Application of G-17, PG I, PG II levels and PG I/PG II ratios in gastric cancer epidemiology study have been reported extensively, although their predicative values in stepwise gastric disease in clinical studies have not been very well defined. Previous investigations have generated inconsistent conclusions[9-12], and our results using AUROC analysis (Figure 2) indicated relatively low predictive value range from 0.529-0.786 for PU, CAG and GC patients, and type I H. pylori infection is the major factor that affects their levels as the disease progresses. These data provide insight to evaluate their application during clinical practice and are helpful in explaining the results.

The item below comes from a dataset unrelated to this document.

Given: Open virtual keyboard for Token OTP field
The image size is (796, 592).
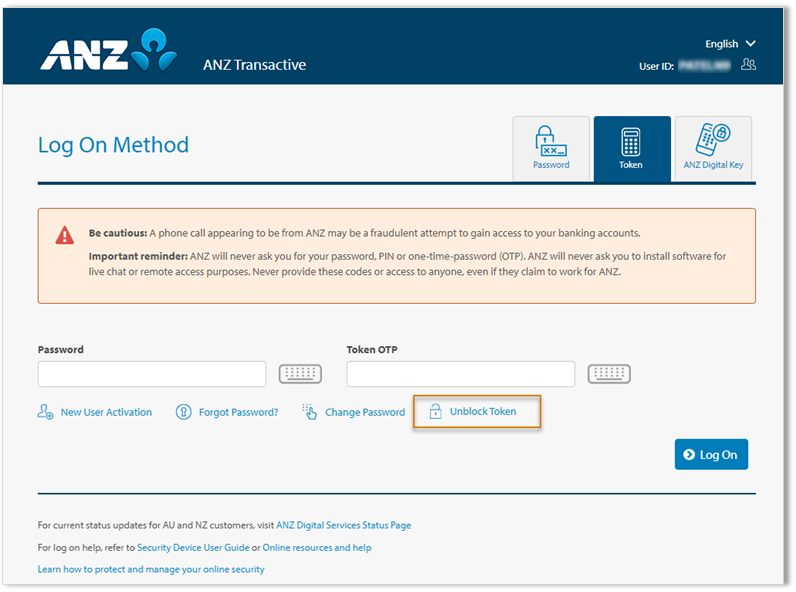Looking at the screenshot, I should click(609, 374).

In CAG patients, we also noticed that our PGI level and PG I/PG II ratios are slightly higher when compared with other reports[9-12], and as all the CAG patients have histological confirmation, we therefore consider this effect could be due to patient population- or region-based variations, or might be due to variations from the degrees of atrophy itself. Future studies are required to explain these discrepancies.

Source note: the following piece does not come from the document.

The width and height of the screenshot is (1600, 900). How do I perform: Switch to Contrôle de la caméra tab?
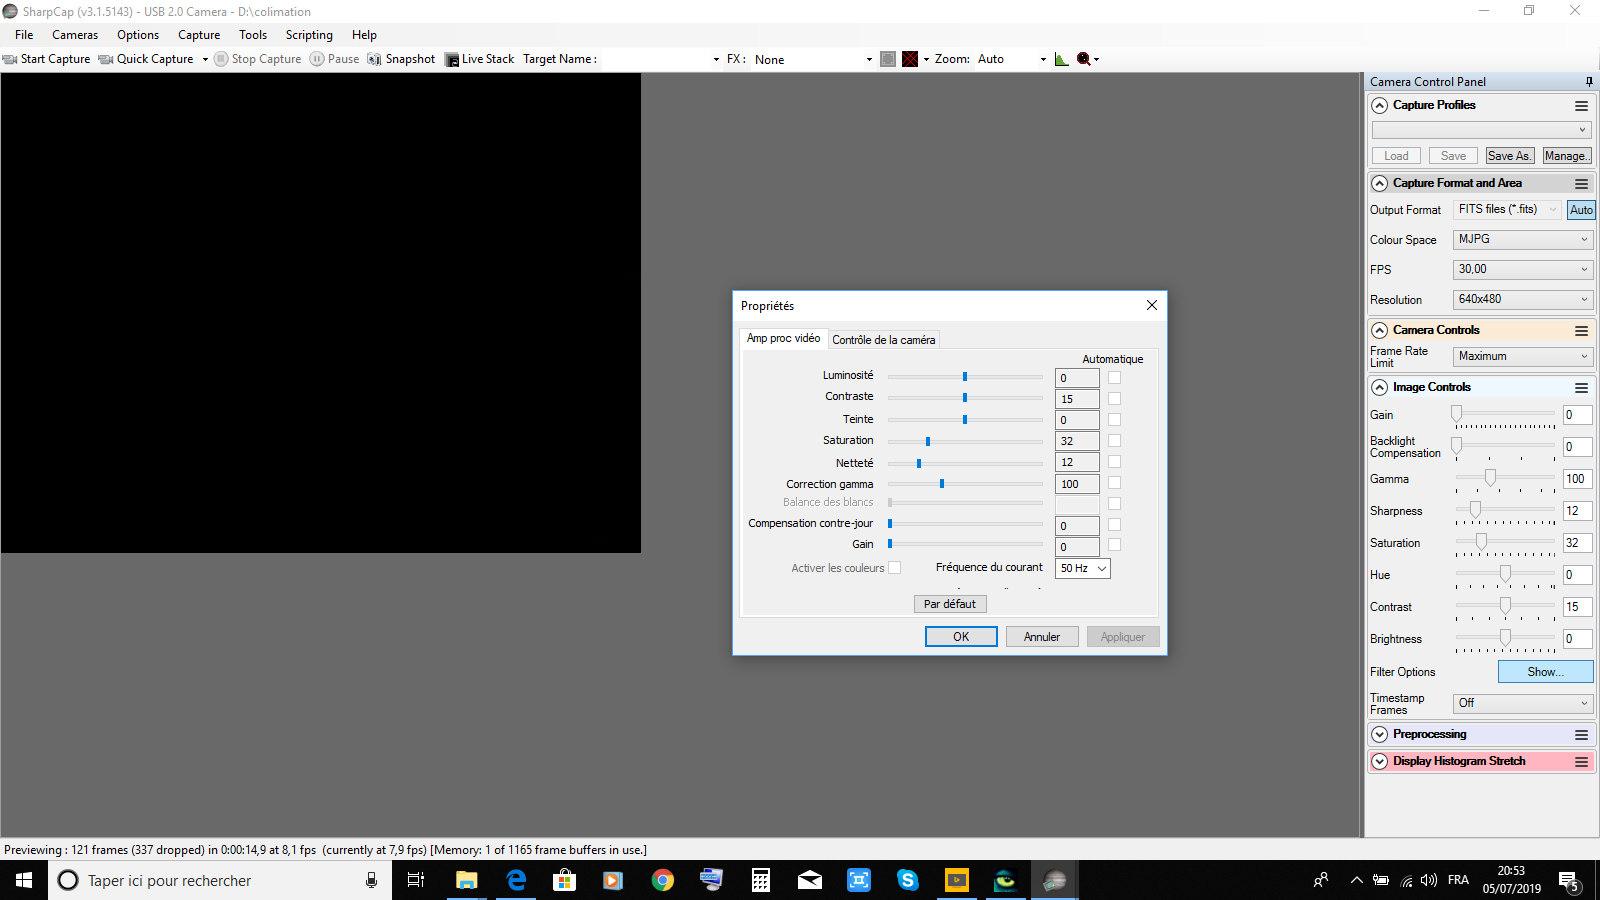pyautogui.click(x=884, y=340)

Results of this study also show that H. pylori infection rate in our hospitalized patients is 76.9%, which is higher than that in the general population[1,2]. This could be because all patients enrolled in this study have gastrointestinal symptoms, so the infection rate of H. pylori is reasonably higher. One important difference between the current investigation and previous studies is that screening criteria for patients with H. pylori infection is more strict, as patients with only both 13C-BUT and serological H. pylori antibody positive were enrolled. This selection makes our research results more accurate and reliable, allowing for the true status of H. pylori infection and reducing the possibility of false-positives and -negatives. Moreover, the fact that the proportions of H. pylori infection rates prior- and post-patient selections are almost identical indicates that the data analyses are reliable and not biased.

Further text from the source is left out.